Feather and Ulanov were now openly at war with the traditional jazz disciples, now known as “moldy figs.” In The Record Changer, the bible of New Orleans jazz, Rudi Blesh wrote in March 1945, “Jazz is a fine art and therefore a subject that concerns everyone, and therefore an activity too large and important to be dominated or directed by a few individuals. Should there exist within Jazz a small clique or hierarchy devoted to such an idea, it would be at once as harmful and much more dangerous than the Goffin-Feather-Ulanov triarchy which are at least openly on the other side of the fence.”

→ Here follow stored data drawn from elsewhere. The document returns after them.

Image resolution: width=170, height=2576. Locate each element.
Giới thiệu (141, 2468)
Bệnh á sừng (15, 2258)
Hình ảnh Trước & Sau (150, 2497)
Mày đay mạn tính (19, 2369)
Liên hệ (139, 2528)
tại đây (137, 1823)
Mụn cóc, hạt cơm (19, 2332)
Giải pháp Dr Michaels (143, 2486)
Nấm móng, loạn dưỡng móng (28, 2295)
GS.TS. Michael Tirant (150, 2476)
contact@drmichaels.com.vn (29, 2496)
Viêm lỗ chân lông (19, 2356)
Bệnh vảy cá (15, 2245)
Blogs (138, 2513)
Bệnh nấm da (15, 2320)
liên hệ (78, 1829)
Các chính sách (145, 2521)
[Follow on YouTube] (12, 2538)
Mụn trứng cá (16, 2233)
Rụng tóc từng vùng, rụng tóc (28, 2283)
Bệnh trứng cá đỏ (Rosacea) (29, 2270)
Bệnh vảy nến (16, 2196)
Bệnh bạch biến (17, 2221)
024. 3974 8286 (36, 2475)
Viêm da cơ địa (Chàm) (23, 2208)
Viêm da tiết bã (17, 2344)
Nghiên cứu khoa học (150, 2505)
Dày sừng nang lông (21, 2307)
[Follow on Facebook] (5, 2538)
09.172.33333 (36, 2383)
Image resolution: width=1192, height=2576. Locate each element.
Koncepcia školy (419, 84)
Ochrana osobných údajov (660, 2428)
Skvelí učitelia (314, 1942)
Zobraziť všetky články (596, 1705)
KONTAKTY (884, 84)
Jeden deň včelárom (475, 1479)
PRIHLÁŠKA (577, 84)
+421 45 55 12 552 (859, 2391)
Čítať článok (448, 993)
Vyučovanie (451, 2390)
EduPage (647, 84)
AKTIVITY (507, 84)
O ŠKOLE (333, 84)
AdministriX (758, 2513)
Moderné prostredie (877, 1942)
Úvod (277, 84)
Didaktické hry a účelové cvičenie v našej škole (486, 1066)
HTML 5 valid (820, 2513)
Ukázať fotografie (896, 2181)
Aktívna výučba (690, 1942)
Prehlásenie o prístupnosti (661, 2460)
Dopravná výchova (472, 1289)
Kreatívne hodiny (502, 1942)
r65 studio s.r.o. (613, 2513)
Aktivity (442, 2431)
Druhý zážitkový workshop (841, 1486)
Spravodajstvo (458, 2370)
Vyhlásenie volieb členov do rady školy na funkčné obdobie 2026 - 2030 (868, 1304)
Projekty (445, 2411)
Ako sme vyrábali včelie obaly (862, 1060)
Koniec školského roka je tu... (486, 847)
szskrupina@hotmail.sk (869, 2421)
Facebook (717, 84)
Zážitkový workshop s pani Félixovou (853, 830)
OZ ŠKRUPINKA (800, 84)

The following year, Blesh did his part for those on his side of the fence by publishing a history of jazz, Shining Trumpets. Up to this point, I have only dealt with magazines and newspaper articles but here, for the first time, was the “tragedy of Louis Armstrong” in a major book. If you haven’t read it--you can find it on Archive.org--here’s a long excerpt from Blesh’s Armstrong chapter: 

"Speak of jazz to a group and three out of four people will think of Louis Armstrong. The trumpet, leader of the polyphony, and its player come naturally--if not quite justly--to stand for the music. The public, which likes and no doubt needs to personify whole movements and eras of human activity in single figures, naturally finds the triumvirate of New Orleans horns too complex and depersonalized a figure. Yet on this triumvirate--if not, indeed on the whole band--should such a symbolic designation fall. So, from the earliest days of record, New Orleans crowned its trumpeters as Kings; in the fine cooperative days of true jazz such bestowals carried the weight of a dignity and an honor in which the entire band shared. 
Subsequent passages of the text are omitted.